Food is the Drug

Here, again, we face the issues of those pesky, hard to manage human emotions that keep getting us into trouble. Addictions are very easy to develop. Individuals can become addicted to any activity that brings sensory pleasure or draws attention away from negative emotions avoided or burried. These could be anything: smoking, watching TV, surfing the web, watching pornography, exercising, talking on the phone, reading, knitting, and of course, eating.

Food helps alleviate boredom, anxiety, depression, feelings of emptiness, and loneliness. Eating calms and soothes. It takes the mind off of life’s problems by inundating our senses with lots of stimulation. We can feel the texture of the crunchy chip as we bite into it and chew it while its saltiness and oil takes us to a state of delight. Once we reach that point, we are no different than a smoker that takes a long drag of a cigarette and exhales. Pleasure overcomes us, and we don’t have to think about the late fees, the failed relationships, the company parties.

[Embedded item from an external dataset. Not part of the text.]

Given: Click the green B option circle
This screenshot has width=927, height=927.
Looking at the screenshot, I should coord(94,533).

Food addiction engages the powerful sense of taste, and the ritual of food acquisition/preparation. Eating till full can cause a sense of heaviness and fullness that is calming. Foods that are high in fats are particularly addictive by nature. A new study on foods with high fat content reveals that certain chemical differences in obese rats cause compulsive eating to occur of high fat, high calorie foods. This study might indicate that fast food could be as addictive as any drug. Please read the study for more: www.Nature.com

Many blame manufacturers of such foods for compulsive overeating and obesity in the general population. While it might be true that unhealthy and addictive foods are overly accessible, cheap and only a convenient store trip away, this is only one side of the coin. It’s easy to blame others for our actions. This takes the responsibility off of us so we can continue to indulge our impulses without feeling guilty. Ultimately we have the freedom to make our own choices, given we are educated on what types of foods are bad for us and which are good.

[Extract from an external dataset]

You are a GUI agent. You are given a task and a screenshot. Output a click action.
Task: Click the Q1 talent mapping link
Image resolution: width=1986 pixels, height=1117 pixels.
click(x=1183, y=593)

Just as with any other addiction, it takes discipline and a strong desire to quit the behavior of overeating. In my practice I have found that unfortunately, desire to quit does not always translate into motivation to quit. Many sufferers of Depression have very low self-esteem, and high levels of self-hatred. They believe they are not capable of stopping, that it is too hard for them. I have observed that deep down; many believe that they don’t deserve happiness, or can’t fathom it. Individuals that lack social skills and isolate have few sources of pleasure in their lives, and food becomes a substitute for human interaction. Sufferers of rape or childhood sexual abuse may have a subconscious motivation to stay overweight, so that they do not have to be looked at by others, and wear their weight around them as a protective shield against predators.

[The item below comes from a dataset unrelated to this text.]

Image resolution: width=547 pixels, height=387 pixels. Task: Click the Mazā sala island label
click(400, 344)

If food addiction is a problem for you, and you have acknowledged this, the first step is to develop an understanding of what your underlying motivations are. If you have tried time and again to go on diets but have been unsuccessful, it is time to examine why you are having difficulty breaking the pattern of overeating. Failed diets often perpetuate the problem of food addiction because they further hurt self-esteem and increase feelings of depression. This starts the overeating cycle over again and fuels its fire.

In conclusion, a combination of lifestyle changes are necessary for the treatment of over eating, and binging. To name a few:

  • Increase in social interaction and support
  • seeking psychotherapy to address issues that maintain the over eating cycle.
  • Increase in active hobbies such as hiking, dancing, running, yoga etc…
  • Increase in hobbies, crafts, or purpose driven work=decrease in boredom and idle time.
  • Increase in education about healthy foods (what to buy)
  • Cooking healthy recipes
  • Increase in knowledge of affordable sources of healthy food (where to shop).
  • Improved coping skills for anxiety and sadness such as reaching out to others, going to they gym, journaling, etc, to replace eating.